Professor Saree Makdisi continues peddling a one-state solution:
The only question now is how much longer this negation can go on, and how long it will be before a state premised on it is superseded by its opposite, an affirmative, genuinely democratic, secular and multi-cultural state, the only kind that can offer Jewish Israelis and Muslim and Christian Palestinians alike a future free of discrimination, occupation, fear and violence.
The picture Makdisi paints is too good to be true.
Last year, I offered Five Arguments Against The One-State Solution. The sixth reason occured to me now. (Some of the links are updated.)
1. There’s no shame in the concept of a Jewish state for the Jewish people.
2. The one-state solution negates Palestinian national aspirations just as it negates Jewish national aspirations.
3. Jews and Arabs don’t share the language, history, religion, culture, or values required to make a bi-national effort work. Case in point: without an iron-fisted ruler, Yugoslavia disintegrated along ethnic lines and “Balkanization” became part of the world’s lexicon.
4. Among themselves, the Arabs have no history of successful multi-ethnic states. Lebanon is spiraling into civil war. Sectarian violence continue in Iraq (don’t rule out a partition). And Christian Arabs are fleeing the Mideast in droves. What’s to inspire Israeli confidence?

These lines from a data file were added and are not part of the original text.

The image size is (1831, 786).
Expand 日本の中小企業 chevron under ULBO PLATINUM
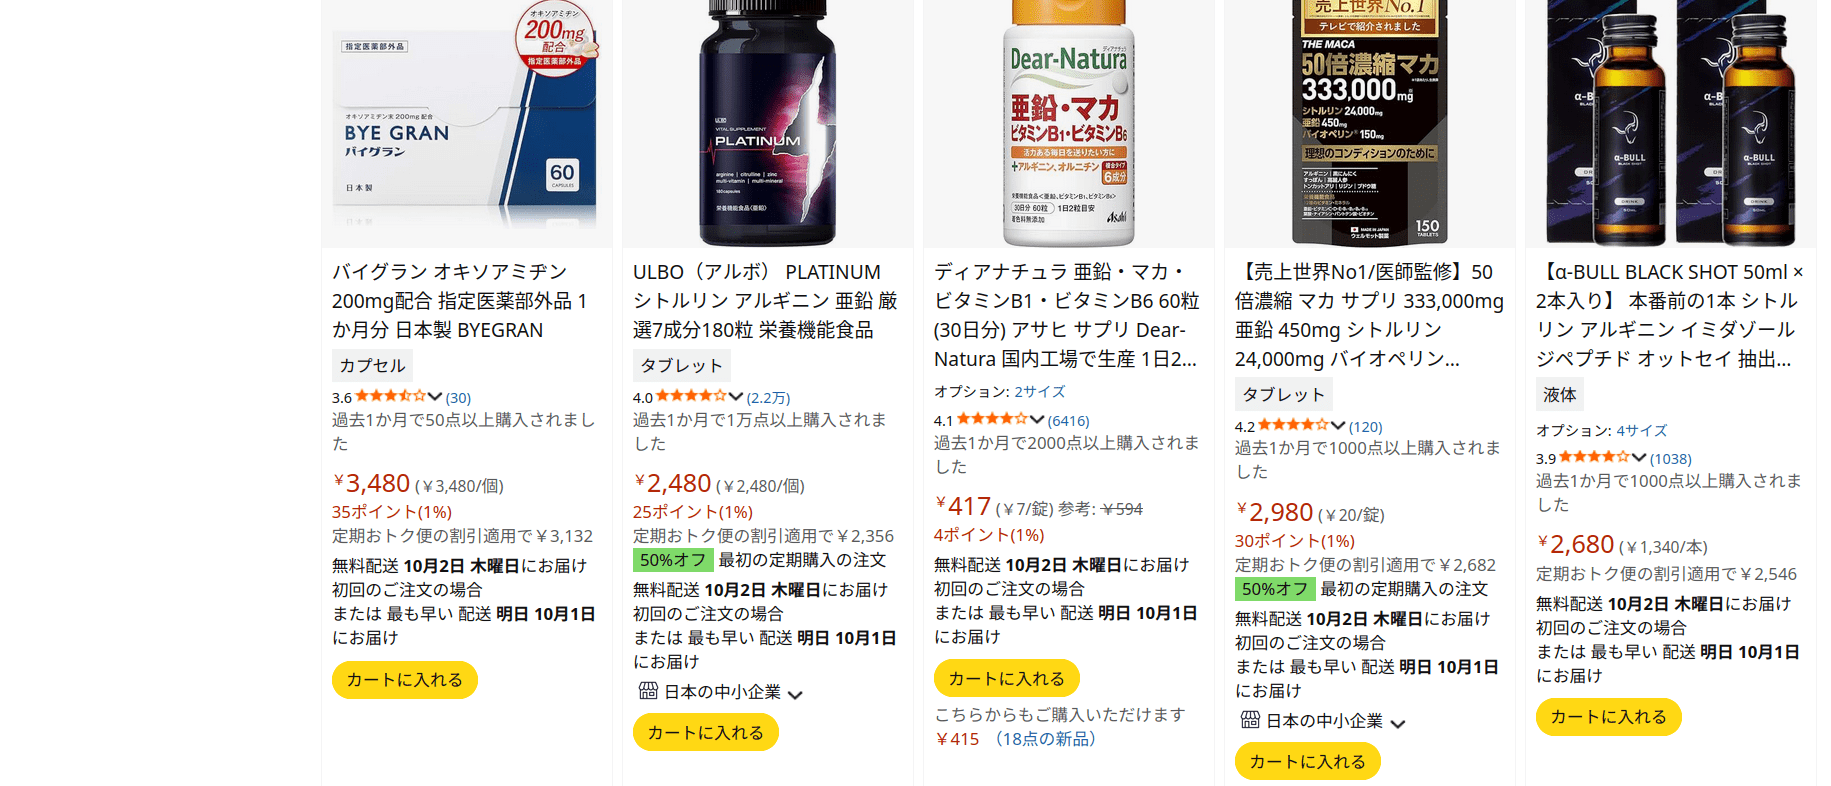click(795, 694)
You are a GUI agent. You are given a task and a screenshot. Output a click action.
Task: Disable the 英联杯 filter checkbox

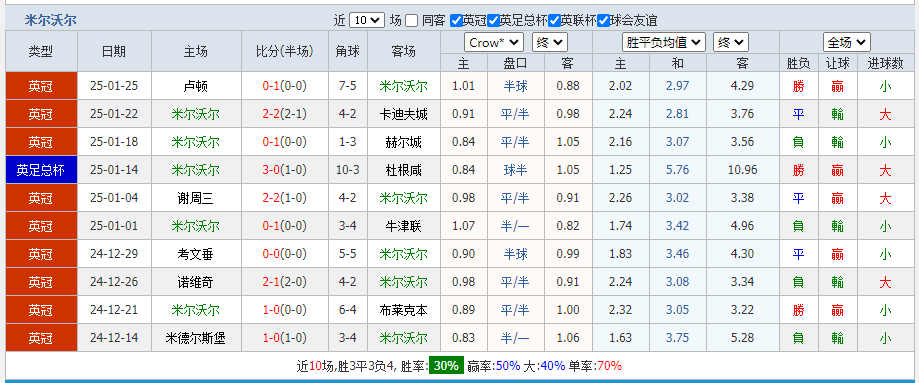554,21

5. The South African model doesn’t apply. Among the many differences between the two regions, Benny Pogrund points out that South Africa’s blacks and whites had a cohesive leadership who could sell power-sharing to their constituencies, as well as economic interdependence. This is not the case with Israelis and Palestinians.
6. How can Israel possibly negotiate a one-state solution with West Bank Palestinians as if Hamastan — which the PA may now designate as a “rebel region” — doesn’t exist?